__Source material__
____

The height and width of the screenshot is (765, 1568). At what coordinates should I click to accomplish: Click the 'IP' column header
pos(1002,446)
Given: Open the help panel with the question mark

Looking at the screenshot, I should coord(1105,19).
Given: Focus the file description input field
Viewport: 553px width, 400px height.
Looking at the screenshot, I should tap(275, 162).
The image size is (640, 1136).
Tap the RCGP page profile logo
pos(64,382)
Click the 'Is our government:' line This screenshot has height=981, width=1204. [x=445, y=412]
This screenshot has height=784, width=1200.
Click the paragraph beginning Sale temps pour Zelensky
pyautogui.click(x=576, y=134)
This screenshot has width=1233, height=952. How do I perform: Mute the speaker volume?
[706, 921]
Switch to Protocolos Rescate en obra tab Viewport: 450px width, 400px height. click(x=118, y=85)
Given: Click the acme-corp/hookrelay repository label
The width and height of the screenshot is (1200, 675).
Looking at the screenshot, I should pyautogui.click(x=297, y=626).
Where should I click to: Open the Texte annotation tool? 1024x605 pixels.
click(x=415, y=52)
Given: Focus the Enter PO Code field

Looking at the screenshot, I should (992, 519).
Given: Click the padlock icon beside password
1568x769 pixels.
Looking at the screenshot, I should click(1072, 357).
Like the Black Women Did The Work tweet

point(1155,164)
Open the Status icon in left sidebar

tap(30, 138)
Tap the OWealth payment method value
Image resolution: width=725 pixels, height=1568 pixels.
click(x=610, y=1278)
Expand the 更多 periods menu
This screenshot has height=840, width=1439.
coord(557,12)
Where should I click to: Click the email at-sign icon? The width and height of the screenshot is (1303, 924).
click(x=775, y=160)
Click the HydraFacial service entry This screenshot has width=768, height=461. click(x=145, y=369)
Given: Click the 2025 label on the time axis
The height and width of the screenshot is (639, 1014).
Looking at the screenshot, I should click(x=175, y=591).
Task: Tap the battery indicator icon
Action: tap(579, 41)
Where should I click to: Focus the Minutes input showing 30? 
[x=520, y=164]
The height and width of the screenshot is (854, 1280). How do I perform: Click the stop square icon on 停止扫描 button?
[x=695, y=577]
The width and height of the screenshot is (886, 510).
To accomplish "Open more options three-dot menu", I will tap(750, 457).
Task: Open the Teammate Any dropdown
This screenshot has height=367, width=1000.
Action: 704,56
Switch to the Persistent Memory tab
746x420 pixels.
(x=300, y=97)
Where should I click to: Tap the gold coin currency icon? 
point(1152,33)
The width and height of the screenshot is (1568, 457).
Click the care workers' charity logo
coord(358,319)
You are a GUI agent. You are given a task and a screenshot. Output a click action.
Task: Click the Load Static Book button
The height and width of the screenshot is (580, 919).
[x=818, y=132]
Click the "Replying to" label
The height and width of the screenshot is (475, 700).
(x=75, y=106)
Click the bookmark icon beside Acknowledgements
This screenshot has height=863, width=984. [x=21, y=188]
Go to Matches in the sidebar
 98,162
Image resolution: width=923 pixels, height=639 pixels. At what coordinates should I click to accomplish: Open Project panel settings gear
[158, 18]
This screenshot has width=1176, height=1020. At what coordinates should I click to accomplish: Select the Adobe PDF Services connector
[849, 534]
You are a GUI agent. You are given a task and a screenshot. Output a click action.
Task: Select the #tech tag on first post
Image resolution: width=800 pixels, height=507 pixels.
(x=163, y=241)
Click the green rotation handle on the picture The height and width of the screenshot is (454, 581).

____

__Exercise brief__
Reply with the lines from the one that contains "Click the bookmark" through the last line of the material above, copied exactly and nothing else.

__Answer space__
Click the bookmark icon beside Acknowledgements
This screenshot has height=863, width=984. [x=21, y=188]
Go to Matches in the sidebar
 98,162
Image resolution: width=923 pixels, height=639 pixels. At what coordinates should I click to accomplish: Open Project panel settings gear
[158, 18]
This screenshot has width=1176, height=1020. At what coordinates should I click to accomplish: Select the Adobe PDF Services connector
[849, 534]
You are a GUI agent. You are given a task and a screenshot. Output a click action.
Task: Select the #tech tag on first post
Image resolution: width=800 pixels, height=507 pixels.
(x=163, y=241)
Click the green rotation handle on the picture The height and width of the screenshot is (454, 581).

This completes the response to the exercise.